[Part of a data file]
* * * * * * * * *

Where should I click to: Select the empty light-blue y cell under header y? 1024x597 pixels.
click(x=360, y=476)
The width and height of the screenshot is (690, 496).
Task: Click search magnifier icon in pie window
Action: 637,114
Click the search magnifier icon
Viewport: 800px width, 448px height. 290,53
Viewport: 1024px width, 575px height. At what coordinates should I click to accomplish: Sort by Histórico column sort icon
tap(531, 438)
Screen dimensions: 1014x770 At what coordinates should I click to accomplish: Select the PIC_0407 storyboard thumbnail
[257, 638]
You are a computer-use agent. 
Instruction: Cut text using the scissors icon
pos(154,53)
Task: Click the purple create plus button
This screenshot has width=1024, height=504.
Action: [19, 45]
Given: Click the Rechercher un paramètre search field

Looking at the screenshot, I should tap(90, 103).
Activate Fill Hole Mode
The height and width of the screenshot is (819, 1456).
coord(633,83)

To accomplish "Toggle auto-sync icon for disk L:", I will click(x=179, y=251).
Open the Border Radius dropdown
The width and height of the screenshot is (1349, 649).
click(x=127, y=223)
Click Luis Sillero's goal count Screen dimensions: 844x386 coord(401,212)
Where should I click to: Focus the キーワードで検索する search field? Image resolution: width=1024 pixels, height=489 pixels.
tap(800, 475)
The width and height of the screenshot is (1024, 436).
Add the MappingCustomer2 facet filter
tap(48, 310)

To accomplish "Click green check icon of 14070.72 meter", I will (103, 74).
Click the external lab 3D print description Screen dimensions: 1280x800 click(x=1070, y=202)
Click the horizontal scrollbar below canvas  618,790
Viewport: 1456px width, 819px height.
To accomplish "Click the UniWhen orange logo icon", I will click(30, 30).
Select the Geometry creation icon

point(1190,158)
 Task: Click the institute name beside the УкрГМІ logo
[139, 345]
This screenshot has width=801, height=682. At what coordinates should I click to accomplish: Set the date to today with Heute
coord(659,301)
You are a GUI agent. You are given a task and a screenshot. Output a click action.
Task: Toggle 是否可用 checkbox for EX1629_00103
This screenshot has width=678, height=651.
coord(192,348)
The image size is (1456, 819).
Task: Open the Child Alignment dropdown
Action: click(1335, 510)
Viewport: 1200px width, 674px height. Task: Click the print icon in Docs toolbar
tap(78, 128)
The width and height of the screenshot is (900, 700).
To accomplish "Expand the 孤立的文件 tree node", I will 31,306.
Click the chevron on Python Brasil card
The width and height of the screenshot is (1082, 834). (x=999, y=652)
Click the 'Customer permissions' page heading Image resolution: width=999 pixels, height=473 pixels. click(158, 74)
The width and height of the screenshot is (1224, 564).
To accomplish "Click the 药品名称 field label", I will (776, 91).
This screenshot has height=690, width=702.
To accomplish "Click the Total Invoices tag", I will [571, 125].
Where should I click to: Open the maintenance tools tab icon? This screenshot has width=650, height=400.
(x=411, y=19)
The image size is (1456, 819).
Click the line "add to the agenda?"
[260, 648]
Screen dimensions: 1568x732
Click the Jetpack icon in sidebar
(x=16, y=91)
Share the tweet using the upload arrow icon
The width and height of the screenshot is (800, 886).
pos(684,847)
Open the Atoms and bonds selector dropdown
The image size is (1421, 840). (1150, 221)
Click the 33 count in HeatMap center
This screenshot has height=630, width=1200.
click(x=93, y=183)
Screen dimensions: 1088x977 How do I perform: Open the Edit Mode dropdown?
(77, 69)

* * * * * * * * *

_THE EXERCISE_:
Copy out the records word for word, from the line with "Click the horizontal" to the line with "point(1190,158)", including both of those lines.

_RESULT OF THE TASK_:
Click the horizontal scrollbar below canvas  618,790
Viewport: 1456px width, 819px height.
To accomplish "Click the UniWhen orange logo icon", I will click(30, 30).
Select the Geometry creation icon

point(1190,158)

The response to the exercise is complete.